Back out to the park, and this time we decided to tackle Weano Gorge and Handrail Pool. Handrail Pool is amazing. You walk through a gorge that gets narrower and narrower, until it is almost just a body-width wide, then appears this fantastic pool, which you can only get to by climbing down a short rock face while holding on to the handrail (which I assume accounts for its inventive name). Jim and Hamish did swim here, but there was no way I was going to brave that cold water, and Heidi was firmly with me on that too. We had lunch there, then walked out and made short drive over to Joffre Falls.
The falls weren’t running at Joffre, but there was a decent amount of water in the pool at the bottom so we walked down into it for another swim. This time, as the pool was in the sun, the water was a little warmer so we all got in, and walked/swam further down to the next bit (again down a very narrow little passage). I would have really liked to have explored further through that second bit, but without a wetsuit I think I would have struggled. The signs around warning of hyperthermia were starting to make sense…
It’s quite amazing just how many gorges there are in this national park, and they are all very different to each other. Even though we missed a day due to the dog dramas, I feel like we had a good look at the place, and the recommendations that we had received were definitely on the money.
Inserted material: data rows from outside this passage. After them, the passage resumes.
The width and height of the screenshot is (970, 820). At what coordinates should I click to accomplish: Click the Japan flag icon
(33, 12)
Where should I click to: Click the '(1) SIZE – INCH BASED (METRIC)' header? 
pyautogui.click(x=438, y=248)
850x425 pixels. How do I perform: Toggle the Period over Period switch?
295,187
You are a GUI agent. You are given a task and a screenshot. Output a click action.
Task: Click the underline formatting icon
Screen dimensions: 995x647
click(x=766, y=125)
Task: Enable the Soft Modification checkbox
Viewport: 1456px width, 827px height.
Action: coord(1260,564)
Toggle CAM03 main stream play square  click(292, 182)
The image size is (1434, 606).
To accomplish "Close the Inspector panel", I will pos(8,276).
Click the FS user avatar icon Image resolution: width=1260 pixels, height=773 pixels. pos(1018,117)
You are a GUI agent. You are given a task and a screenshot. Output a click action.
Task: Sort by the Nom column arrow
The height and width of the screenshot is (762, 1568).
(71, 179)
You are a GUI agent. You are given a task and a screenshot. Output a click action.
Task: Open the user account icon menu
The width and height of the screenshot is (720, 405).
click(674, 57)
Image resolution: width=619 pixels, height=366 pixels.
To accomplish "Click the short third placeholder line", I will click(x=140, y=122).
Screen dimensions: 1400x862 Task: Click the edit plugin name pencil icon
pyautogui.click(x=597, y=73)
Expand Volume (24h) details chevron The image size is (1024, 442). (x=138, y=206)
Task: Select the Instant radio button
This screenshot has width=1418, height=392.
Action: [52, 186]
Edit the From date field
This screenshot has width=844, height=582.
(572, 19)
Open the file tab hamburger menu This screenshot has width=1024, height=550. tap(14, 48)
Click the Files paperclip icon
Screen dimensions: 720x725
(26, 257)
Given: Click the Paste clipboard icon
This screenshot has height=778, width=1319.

As for Tom Price the town, I actually quite liked it, and for a mining town, I don’t think Jim minded it either. Clearly Rio drops a bit of money in the town as their sporting facilities were top notch (AFL field, swimming pool, baseball diamond, soccer pitches, tennis courts to name but a few). We also managed to go to our second drive-in movie of the trip, this time to see the Barbie movie, which Jim and I quite enjoyed. I think most of it went over the kid’s heads, but they were quite distracted by all the other kids around too. The town is packed full of young families and clearly has a really nice community feel to it. The only real drawback to it is that it is really, really far away from other places.
Finally for our last day we joined a tour of the Rio Tinto mine. This iron ore mine is massive, and everything they were doing there was on a big scale. Even the trains taking the ore out are the largest robots in the world (driverless trains). Interestingly, they had an information board talking about some of their other operations around the world and the Diavik Diamond mine (up near the Arctic Circle in Canada) got a mention. I’m sure there aren’t many non-mining people who can say they’ve been to both the Tom Price mine and the Diavik Diamond mine (but I can!).
But after six nights in our lovely free camp it was time to pack up and move on. We had to do a pretty comprehensive pack up the night before we left as the drive out of there to Exmouth was even longer (seven hours), but we seem to wake up early anyway so that’s no real problem. We’ve really enjoyed our time in the Pilbara, even though we, and everything we own is now covered in red dirt.
P.S. Who is Tom Price I hear you ask? He was the vice-president of Kaiser Steel, and the driving force pushing for mining to commence in the Pilbara. He managed to get it all underway, but sadly died just a matter of hours after confirmation of the iron-ore deposits in the region were received.
1 Comment
Great photos yet again. Not sure you would find a narrow cutting like you had to get through, in too many places. The water did look really cold, so I do believe you!